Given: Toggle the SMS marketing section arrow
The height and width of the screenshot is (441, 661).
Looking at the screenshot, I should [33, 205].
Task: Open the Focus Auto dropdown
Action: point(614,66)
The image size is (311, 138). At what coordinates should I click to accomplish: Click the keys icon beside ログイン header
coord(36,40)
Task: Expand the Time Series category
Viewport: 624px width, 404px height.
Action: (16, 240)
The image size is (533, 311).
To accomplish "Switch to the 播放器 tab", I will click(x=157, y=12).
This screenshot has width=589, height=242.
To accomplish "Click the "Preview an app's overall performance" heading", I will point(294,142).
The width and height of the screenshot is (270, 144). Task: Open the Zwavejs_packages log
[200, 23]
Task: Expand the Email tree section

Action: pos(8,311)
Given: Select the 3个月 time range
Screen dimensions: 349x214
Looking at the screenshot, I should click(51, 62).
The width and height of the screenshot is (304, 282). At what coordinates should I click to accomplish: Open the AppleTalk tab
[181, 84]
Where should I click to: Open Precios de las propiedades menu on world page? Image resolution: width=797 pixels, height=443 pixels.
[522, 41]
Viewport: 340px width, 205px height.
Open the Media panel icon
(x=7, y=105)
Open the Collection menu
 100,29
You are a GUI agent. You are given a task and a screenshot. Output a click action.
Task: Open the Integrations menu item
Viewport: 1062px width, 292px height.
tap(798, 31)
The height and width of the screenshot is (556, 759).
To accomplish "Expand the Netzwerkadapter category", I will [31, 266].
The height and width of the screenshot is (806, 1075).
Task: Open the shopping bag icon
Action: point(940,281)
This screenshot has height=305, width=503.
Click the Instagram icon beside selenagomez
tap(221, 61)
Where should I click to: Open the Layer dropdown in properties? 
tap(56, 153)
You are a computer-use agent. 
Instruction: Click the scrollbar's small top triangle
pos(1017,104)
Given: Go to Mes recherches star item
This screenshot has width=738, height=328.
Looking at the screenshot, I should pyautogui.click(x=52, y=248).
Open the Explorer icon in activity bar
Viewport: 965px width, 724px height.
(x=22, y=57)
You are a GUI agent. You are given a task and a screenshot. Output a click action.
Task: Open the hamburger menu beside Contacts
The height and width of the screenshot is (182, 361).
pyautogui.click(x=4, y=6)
■ ■ ■
_WORK ITEM:_
The reply must hold exactly the lines from the one containing "Viewport: 624px width, 404px height." to the last line of the entries, and nothing more.

_FINAL ANSWER:_
Viewport: 624px width, 404px height.
Action: (16, 240)
The image size is (533, 311).
To accomplish "Switch to the 播放器 tab", I will click(x=157, y=12).
This screenshot has width=589, height=242.
To accomplish "Click the "Preview an app's overall performance" heading", I will point(294,142).
The width and height of the screenshot is (270, 144). Task: Open the Zwavejs_packages log
[200, 23]
Task: Expand the Email tree section

Action: pos(8,311)
Given: Select the 3个月 time range
Screen dimensions: 349x214
Looking at the screenshot, I should click(51, 62).
The width and height of the screenshot is (304, 282). At what coordinates should I click to accomplish: Open the AppleTalk tab
[181, 84]
Where should I click to: Open Precios de las propiedades menu on world page? Image resolution: width=797 pixels, height=443 pixels.
[522, 41]
Viewport: 340px width, 205px height.
Open the Media panel icon
(x=7, y=105)
Open the Collection menu
 100,29
You are a GUI agent. You are given a task and a screenshot. Output a click action.
Task: Open the Integrations menu item
Viewport: 1062px width, 292px height.
tap(798, 31)
The height and width of the screenshot is (556, 759).
To accomplish "Expand the Netzwerkadapter category", I will [31, 266].
The height and width of the screenshot is (806, 1075).
Task: Open the shopping bag icon
Action: point(940,281)
This screenshot has height=305, width=503.
Click the Instagram icon beside selenagomez
tap(221, 61)
Where should I click to: Open the Layer dropdown in properties? 
tap(56, 153)
You are a computer-use agent. 
Instruction: Click the scrollbar's small top triangle
pos(1017,104)
Given: Go to Mes recherches star item
This screenshot has width=738, height=328.
Looking at the screenshot, I should pyautogui.click(x=52, y=248).
Open the Explorer icon in activity bar
Viewport: 965px width, 724px height.
(x=22, y=57)
You are a GUI agent. You are given a task and a screenshot. Output a click action.
Task: Open the hamburger menu beside Contacts
The height and width of the screenshot is (182, 361).
pyautogui.click(x=4, y=6)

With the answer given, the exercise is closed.